--- Work item ---
From the data underneath, reproduce exactly the stretch that begins at the line with "Wodu Media (747, 406)" and ends after the line with "9 Months (529, 272)".

Pixel coordinate grounding data
= = = =

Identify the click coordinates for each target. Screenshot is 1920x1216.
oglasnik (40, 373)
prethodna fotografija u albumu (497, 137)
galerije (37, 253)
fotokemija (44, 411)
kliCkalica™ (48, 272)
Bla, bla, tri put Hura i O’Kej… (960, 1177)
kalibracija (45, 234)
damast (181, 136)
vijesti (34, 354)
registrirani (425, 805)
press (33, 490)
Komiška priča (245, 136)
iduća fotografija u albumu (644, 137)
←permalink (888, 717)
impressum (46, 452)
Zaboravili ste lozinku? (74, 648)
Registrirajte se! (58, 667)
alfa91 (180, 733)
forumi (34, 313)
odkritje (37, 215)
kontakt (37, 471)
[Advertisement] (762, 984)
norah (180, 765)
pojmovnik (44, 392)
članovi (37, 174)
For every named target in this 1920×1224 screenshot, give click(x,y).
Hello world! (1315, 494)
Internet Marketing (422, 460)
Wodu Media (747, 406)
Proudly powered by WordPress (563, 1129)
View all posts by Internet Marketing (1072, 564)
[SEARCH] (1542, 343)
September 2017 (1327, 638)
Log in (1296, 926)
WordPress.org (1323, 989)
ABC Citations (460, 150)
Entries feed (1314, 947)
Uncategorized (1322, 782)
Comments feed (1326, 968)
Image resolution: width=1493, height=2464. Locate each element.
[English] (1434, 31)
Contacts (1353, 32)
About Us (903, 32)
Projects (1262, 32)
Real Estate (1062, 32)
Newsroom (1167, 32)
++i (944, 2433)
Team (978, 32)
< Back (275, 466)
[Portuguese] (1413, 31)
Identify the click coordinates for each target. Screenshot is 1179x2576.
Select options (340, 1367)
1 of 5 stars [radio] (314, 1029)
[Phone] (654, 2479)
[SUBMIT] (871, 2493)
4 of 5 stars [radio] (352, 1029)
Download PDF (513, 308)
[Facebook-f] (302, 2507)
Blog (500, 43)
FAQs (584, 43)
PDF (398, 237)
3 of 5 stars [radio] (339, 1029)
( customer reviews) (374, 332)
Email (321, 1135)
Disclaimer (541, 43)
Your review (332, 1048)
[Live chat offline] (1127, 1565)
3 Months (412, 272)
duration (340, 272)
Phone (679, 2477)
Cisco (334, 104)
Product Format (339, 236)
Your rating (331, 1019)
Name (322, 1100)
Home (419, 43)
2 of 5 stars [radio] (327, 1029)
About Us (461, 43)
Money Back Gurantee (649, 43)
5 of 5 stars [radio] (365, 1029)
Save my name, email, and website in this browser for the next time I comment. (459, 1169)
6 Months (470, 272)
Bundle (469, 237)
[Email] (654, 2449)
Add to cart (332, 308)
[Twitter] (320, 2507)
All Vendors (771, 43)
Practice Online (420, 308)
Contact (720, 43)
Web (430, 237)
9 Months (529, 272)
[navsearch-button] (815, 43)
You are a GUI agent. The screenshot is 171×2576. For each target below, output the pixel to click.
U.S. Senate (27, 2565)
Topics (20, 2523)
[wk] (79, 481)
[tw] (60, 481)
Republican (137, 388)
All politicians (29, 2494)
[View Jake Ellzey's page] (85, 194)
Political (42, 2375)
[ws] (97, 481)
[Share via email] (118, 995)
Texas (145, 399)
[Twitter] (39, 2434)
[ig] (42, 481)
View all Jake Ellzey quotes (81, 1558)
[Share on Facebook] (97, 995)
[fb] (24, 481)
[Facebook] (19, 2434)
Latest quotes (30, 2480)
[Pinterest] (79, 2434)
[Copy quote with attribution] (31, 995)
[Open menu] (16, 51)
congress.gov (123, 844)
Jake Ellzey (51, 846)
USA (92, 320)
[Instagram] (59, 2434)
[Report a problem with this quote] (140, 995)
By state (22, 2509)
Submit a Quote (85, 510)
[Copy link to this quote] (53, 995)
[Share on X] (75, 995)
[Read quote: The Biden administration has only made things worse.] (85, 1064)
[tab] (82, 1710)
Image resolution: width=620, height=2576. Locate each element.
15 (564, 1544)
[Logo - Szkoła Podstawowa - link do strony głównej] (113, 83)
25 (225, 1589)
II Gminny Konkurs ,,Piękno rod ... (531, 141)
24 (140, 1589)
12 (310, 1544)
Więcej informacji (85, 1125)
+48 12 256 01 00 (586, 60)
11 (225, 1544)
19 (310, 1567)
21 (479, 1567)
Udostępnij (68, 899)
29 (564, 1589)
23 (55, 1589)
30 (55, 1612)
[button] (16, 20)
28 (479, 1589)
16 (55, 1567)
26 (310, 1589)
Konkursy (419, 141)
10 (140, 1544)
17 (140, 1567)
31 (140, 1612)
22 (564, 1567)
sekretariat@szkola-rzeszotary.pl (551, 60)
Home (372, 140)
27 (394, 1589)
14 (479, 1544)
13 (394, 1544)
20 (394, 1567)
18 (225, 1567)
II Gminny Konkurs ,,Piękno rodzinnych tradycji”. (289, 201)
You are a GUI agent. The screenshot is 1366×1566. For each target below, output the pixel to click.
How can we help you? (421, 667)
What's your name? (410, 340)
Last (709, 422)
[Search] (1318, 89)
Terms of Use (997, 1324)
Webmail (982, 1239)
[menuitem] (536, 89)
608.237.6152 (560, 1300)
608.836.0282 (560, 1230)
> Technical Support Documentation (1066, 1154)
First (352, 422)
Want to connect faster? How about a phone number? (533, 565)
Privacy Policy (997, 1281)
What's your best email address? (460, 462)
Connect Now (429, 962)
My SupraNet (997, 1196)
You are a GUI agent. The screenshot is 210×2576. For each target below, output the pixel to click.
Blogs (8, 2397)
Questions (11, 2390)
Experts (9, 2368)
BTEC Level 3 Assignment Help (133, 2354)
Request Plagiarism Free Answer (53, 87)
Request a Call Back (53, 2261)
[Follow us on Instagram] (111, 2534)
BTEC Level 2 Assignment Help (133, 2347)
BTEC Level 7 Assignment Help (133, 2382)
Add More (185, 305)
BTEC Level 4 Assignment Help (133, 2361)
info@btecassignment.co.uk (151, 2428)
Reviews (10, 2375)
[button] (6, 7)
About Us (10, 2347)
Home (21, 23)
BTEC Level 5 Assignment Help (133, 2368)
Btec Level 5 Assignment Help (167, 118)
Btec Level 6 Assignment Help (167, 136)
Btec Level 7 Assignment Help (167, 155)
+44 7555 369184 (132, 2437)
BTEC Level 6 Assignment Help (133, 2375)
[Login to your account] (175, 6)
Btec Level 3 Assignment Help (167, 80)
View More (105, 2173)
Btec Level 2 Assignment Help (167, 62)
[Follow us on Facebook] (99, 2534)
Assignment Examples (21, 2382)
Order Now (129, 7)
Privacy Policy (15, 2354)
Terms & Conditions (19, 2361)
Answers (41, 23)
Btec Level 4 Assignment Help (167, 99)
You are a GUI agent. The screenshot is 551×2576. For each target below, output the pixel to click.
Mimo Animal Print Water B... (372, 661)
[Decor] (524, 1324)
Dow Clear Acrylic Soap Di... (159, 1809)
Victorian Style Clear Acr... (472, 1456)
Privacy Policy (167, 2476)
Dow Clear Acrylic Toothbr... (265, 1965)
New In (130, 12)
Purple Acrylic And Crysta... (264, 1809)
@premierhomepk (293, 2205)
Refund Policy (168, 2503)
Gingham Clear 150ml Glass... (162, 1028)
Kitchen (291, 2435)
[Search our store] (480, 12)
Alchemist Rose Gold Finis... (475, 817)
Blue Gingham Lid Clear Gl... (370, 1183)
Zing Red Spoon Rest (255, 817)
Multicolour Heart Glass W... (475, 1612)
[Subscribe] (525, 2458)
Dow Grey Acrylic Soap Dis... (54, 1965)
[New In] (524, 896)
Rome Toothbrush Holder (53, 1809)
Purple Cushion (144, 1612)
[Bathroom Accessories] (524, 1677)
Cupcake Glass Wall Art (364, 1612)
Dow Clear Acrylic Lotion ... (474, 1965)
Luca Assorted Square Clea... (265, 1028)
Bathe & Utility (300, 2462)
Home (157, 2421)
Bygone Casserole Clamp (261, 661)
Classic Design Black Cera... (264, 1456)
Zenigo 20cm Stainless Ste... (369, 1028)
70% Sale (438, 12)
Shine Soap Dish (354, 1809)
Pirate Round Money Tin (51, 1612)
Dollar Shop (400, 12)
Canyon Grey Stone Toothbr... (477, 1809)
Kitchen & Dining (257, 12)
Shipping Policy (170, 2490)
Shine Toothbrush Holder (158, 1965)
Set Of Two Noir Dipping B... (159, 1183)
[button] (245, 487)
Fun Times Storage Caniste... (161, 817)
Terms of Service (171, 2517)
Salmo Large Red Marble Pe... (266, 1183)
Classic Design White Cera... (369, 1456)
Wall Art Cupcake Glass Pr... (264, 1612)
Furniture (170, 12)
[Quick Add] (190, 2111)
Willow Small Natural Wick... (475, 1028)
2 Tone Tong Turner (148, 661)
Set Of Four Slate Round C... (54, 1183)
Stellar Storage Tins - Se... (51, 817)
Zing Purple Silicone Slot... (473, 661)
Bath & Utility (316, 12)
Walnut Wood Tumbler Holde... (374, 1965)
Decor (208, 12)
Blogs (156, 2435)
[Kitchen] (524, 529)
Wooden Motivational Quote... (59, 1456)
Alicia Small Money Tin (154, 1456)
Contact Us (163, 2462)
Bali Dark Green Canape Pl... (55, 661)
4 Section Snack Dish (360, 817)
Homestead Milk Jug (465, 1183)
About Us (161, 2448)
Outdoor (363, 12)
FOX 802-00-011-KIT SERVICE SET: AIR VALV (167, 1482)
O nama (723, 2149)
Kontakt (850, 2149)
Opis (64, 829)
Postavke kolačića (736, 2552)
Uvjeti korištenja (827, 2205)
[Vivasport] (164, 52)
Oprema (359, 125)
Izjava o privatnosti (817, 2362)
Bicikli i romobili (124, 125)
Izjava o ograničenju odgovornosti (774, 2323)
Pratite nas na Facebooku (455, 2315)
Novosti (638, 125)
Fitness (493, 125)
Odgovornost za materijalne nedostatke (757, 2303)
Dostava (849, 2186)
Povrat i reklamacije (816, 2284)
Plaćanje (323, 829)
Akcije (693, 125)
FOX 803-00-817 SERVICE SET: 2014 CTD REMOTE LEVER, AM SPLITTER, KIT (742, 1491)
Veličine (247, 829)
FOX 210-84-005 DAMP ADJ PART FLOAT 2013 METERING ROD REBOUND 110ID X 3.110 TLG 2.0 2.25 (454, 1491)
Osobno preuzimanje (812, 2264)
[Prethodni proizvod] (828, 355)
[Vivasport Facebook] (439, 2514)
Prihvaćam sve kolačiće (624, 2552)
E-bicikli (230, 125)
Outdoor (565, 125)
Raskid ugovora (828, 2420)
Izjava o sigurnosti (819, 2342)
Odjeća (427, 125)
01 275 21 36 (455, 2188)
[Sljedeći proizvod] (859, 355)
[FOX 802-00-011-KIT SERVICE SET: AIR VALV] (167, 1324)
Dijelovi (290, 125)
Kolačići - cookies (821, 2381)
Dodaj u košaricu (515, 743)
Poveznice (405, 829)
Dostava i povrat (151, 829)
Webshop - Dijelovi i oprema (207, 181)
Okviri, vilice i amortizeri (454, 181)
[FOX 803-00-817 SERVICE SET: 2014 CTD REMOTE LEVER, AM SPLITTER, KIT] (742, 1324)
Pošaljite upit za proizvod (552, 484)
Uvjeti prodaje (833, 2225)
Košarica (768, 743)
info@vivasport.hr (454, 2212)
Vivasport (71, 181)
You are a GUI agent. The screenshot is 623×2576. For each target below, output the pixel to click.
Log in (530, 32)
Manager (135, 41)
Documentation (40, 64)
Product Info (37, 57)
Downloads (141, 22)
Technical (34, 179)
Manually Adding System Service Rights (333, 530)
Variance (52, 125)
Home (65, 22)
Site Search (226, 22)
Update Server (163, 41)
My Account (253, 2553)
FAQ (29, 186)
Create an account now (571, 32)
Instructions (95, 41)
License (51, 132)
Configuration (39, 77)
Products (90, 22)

= = = =

--- Output of the task ---
Wodu Media (747, 406)
Proudly powered by WordPress (563, 1129)
View all posts by Internet Marketing (1072, 564)
[SEARCH] (1542, 343)
September 2017 (1327, 638)
Log in (1296, 926)
WordPress.org (1323, 989)
ABC Citations (460, 150)
Entries feed (1314, 947)
Uncategorized (1322, 782)
Comments feed (1326, 968)
Image resolution: width=1493, height=2464. Locate each element.
[English] (1434, 31)
Contacts (1353, 32)
About Us (903, 32)
Projects (1262, 32)
Real Estate (1062, 32)
Newsroom (1167, 32)
++i (944, 2433)
Team (978, 32)
< Back (275, 466)
[Portuguese] (1413, 31)
Identify the click coordinates for each target. Screenshot is 1179x2576.
Select options (340, 1367)
1 of 5 stars [radio] (314, 1029)
[Phone] (654, 2479)
[SUBMIT] (871, 2493)
4 of 5 stars [radio] (352, 1029)
Download PDF (513, 308)
[Facebook-f] (302, 2507)
Blog (500, 43)
FAQs (584, 43)
PDF (398, 237)
3 of 5 stars [radio] (339, 1029)
( customer reviews) (374, 332)
Email (321, 1135)
Disclaimer (541, 43)
Your review (332, 1048)
[Live chat offline] (1127, 1565)
3 Months (412, 272)
duration (340, 272)
Phone (679, 2477)
Cisco (334, 104)
Product Format (339, 236)
Your rating (331, 1019)
Name (322, 1100)
Home (419, 43)
2 of 5 stars [radio] (327, 1029)
About Us (461, 43)
Money Back Gurantee (649, 43)
5 of 5 stars [radio] (365, 1029)
Save my name, email, and website in this browser for the next time I comment. (459, 1169)
6 Months (470, 272)
Bundle (469, 237)
[Email] (654, 2449)
Add to cart (332, 308)
[Twitter] (320, 2507)
All Vendors (771, 43)
Practice Online (420, 308)
Contact (720, 43)
Web (430, 237)
9 Months (529, 272)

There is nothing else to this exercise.